== MATERIALS PROVIDED

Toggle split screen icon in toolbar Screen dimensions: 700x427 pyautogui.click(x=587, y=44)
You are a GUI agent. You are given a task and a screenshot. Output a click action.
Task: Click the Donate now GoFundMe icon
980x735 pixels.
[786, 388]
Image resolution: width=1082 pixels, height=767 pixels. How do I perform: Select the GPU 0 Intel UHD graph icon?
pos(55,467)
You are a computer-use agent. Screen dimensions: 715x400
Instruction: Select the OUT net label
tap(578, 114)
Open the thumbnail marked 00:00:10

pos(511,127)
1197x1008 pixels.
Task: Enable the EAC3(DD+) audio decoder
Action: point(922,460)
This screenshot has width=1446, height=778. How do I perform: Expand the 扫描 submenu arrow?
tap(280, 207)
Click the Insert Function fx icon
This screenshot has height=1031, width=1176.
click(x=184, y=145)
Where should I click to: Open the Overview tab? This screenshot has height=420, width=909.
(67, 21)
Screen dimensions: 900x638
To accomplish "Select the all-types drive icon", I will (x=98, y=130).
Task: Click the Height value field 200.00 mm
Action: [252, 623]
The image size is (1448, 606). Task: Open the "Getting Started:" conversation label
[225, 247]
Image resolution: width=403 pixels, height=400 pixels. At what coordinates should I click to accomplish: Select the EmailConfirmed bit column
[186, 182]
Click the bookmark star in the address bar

====

- _REQUIRED WORK_
Your answer should consist only of the lines from the one that holds "Image resolution: width=403" to the end of the entries above, both ends included, each repeated exactly.

- _OUTPUT OF THE EXERCISE_
Image resolution: width=403 pixels, height=400 pixels. At what coordinates should I click to accomplish: Select the EmailConfirmed bit column
[186, 182]
Click the bookmark star in the address bar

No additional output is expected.